YOUR INSTRUCTIONS ▸
Report each line from the records where the string "computer" turns up.

(Saved data entries)

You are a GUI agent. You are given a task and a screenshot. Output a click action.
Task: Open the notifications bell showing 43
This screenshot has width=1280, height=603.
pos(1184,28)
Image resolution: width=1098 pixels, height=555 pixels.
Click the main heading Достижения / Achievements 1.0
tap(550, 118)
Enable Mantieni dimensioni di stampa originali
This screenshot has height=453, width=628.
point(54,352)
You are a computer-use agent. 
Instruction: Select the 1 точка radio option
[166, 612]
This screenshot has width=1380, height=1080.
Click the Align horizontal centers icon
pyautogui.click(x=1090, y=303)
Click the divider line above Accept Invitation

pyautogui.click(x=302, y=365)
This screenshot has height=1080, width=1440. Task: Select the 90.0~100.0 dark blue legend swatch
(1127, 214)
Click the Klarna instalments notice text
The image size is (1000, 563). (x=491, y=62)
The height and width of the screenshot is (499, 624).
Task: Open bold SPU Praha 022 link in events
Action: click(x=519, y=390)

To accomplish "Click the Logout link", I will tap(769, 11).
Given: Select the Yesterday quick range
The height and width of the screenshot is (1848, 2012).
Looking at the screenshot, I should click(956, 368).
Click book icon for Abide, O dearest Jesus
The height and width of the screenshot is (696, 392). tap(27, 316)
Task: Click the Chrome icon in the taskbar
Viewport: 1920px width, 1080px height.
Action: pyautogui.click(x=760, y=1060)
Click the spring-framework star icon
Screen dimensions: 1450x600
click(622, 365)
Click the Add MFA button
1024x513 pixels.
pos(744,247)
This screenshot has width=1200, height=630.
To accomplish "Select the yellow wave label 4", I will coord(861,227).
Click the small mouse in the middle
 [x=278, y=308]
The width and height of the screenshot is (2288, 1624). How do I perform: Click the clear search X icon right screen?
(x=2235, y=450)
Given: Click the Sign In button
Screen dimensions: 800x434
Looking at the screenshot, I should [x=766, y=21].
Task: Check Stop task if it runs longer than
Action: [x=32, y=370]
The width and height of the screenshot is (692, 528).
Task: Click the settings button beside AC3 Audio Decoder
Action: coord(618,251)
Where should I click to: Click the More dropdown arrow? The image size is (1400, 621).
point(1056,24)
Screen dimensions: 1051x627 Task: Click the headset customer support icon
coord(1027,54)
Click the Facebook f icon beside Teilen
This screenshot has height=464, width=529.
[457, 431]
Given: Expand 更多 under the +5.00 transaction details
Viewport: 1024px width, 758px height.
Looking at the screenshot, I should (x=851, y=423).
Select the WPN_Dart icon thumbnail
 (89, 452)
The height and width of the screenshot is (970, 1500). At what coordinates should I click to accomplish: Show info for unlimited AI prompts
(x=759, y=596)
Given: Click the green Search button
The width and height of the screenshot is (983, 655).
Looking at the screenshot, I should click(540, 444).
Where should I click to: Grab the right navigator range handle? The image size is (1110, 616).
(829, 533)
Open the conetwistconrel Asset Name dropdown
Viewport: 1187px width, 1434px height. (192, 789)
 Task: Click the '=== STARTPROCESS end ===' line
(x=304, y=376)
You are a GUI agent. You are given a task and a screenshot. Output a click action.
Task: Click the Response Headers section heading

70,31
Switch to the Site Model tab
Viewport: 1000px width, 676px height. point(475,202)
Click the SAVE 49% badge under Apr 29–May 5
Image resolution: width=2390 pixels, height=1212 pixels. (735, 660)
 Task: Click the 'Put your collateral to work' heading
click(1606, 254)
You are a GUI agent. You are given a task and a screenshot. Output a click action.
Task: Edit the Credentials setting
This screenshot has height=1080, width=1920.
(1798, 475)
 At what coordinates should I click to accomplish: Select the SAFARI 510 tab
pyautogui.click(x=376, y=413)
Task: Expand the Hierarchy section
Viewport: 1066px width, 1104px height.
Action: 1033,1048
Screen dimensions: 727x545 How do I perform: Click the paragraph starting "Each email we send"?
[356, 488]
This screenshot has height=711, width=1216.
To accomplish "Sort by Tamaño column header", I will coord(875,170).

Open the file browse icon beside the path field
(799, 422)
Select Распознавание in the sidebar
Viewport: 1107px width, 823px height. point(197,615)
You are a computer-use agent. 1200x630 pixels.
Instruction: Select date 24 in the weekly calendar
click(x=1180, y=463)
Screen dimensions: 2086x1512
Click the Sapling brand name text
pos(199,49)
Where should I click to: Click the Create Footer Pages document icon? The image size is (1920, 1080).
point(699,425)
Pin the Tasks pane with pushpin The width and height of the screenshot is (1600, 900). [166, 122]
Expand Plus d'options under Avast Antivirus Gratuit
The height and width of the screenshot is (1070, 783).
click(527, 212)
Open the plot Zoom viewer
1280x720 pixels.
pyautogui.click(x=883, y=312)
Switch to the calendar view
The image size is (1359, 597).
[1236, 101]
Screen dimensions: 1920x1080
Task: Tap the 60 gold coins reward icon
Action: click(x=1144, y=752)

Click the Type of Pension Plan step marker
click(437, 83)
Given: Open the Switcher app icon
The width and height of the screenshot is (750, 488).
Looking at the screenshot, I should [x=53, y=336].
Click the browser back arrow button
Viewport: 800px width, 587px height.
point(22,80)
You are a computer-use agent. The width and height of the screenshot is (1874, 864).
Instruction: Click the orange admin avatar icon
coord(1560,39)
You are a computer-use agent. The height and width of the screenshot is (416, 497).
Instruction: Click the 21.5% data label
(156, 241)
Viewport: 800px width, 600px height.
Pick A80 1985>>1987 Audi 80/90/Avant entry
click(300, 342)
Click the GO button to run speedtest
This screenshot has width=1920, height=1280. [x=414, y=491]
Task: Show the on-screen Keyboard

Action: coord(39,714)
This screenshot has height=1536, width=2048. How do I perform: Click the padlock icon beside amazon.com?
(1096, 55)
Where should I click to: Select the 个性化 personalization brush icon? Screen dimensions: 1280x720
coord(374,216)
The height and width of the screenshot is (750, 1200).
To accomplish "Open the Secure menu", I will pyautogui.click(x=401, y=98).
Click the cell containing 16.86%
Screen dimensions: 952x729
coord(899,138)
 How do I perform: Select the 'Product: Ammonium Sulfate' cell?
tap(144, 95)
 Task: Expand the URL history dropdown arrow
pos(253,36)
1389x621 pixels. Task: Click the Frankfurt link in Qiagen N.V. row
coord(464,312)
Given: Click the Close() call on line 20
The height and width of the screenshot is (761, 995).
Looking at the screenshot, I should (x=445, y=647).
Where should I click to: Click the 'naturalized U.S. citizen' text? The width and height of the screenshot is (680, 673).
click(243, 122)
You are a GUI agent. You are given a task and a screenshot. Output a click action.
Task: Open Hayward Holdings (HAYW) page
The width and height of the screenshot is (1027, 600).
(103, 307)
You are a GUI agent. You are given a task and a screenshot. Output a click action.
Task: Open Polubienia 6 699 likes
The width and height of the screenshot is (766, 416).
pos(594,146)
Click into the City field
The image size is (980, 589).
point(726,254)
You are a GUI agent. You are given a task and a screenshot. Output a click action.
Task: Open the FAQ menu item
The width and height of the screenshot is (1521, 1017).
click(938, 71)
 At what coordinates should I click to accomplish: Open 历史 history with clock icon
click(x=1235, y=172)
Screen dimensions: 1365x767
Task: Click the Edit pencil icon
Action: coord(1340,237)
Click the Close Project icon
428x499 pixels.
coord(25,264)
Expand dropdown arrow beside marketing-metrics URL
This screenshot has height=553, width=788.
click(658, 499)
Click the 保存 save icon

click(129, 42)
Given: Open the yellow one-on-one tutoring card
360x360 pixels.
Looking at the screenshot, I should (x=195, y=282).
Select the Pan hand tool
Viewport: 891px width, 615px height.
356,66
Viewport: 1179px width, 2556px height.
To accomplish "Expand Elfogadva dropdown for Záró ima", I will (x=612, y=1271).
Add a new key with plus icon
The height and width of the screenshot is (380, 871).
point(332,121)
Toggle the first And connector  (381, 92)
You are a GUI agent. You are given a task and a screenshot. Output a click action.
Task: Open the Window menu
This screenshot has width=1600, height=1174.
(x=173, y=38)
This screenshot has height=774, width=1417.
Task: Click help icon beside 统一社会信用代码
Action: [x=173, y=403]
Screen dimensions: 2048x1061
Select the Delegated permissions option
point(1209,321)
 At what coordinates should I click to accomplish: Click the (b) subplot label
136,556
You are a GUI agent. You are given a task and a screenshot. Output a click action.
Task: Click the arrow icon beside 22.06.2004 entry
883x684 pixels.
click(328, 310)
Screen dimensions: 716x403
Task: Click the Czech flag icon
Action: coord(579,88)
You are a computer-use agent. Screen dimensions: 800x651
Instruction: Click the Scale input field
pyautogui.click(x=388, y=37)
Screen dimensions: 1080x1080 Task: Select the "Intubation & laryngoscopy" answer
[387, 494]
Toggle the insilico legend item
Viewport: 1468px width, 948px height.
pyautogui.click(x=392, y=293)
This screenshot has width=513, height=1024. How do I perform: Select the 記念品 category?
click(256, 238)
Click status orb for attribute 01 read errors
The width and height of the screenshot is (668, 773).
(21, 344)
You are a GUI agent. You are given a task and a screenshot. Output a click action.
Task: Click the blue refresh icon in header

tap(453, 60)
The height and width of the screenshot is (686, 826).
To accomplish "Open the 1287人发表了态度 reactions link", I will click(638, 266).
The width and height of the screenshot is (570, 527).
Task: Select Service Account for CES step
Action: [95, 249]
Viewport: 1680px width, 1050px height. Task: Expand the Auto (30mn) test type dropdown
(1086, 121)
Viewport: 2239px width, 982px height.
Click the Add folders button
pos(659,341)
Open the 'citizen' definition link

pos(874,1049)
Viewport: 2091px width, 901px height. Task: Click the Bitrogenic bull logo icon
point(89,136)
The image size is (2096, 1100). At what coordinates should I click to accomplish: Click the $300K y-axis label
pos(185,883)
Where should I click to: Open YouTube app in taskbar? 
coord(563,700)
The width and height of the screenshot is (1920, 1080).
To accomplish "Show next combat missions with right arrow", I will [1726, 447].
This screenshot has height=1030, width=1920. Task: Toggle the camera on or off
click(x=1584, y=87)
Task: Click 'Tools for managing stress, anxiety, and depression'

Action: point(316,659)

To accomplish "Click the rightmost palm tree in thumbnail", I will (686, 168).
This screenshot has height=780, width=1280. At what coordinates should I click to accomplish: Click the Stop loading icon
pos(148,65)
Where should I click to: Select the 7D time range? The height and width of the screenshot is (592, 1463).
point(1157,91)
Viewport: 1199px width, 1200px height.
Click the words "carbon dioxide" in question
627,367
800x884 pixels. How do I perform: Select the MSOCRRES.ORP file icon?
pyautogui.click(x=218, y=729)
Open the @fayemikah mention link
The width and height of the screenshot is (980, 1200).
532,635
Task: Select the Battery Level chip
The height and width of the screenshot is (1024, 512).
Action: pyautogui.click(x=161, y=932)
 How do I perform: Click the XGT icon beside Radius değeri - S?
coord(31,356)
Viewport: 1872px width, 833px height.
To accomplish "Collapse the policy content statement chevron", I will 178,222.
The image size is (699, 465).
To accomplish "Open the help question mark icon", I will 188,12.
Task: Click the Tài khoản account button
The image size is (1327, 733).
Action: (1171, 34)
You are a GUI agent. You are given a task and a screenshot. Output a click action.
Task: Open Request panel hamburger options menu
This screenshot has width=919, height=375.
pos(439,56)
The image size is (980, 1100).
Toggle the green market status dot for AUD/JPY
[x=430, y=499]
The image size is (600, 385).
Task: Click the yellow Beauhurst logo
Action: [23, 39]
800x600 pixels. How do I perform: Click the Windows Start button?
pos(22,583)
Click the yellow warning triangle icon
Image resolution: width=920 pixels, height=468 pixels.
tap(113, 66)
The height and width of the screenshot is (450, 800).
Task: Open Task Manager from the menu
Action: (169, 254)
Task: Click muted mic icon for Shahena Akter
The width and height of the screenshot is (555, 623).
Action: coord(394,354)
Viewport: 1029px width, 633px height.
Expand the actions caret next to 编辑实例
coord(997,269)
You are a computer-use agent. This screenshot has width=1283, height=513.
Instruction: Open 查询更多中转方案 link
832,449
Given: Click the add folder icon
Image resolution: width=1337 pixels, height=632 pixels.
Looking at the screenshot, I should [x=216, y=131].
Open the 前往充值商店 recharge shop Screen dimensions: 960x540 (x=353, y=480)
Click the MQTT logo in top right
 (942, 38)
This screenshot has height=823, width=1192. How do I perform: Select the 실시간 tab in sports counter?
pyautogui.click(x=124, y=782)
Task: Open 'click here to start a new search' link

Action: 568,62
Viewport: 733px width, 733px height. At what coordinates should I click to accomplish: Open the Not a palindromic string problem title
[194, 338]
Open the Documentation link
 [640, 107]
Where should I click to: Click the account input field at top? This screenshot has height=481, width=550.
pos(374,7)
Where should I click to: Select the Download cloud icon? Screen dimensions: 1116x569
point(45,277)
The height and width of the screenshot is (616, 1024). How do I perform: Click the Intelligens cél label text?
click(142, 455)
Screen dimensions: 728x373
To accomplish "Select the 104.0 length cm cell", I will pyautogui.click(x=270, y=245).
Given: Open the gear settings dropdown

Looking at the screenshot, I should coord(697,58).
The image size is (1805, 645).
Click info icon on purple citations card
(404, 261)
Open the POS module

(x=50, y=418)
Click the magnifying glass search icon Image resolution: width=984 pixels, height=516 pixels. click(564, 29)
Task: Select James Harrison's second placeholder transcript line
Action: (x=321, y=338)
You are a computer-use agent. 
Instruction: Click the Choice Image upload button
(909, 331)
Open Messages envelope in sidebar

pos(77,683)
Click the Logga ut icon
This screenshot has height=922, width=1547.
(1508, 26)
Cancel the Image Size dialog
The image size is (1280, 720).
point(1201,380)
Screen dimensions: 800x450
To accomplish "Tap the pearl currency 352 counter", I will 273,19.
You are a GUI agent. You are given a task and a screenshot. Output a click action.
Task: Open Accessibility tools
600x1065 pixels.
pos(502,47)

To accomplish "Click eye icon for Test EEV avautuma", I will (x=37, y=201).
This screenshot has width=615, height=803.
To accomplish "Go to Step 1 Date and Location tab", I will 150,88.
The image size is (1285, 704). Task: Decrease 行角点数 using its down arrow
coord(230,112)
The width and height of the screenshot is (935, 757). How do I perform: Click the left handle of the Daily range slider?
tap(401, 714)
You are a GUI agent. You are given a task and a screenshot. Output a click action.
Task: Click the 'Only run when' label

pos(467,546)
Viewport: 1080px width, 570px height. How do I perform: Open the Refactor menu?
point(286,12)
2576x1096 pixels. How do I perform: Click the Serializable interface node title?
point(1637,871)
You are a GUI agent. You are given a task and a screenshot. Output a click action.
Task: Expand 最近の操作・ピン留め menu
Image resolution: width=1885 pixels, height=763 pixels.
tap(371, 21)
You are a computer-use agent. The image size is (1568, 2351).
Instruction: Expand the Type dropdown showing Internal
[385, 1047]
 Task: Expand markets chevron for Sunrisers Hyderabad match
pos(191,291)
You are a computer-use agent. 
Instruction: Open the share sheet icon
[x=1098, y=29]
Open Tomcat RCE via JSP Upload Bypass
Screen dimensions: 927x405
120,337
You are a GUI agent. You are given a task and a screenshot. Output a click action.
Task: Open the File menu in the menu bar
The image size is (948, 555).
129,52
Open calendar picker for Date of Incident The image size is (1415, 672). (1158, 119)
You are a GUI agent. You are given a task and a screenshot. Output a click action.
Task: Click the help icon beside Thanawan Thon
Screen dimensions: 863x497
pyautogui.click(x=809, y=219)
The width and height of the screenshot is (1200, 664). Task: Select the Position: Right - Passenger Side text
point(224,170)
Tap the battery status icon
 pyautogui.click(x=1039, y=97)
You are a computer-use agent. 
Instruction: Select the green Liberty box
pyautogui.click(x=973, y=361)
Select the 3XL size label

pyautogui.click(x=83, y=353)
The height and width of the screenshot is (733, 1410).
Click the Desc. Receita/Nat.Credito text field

RESULT OF THIS EXERCISE ▸
You are a computer-use agent. 
You are a computer-use agent. 1200x630 pixels.
You are a computer-use agent. The width and height of the screenshot is (1874, 864).
You are a computer-use agent. The height and width of the screenshot is (416, 497).
You are a computer-use agent. Screen dimensions: 800x651
You are a computer-use agent. This screenshot has width=1283, height=513.
You are a computer-use agent. 
You are a computer-use agent. The image size is (1568, 2351).
You are a computer-use agent. 
You are a computer-use agent. 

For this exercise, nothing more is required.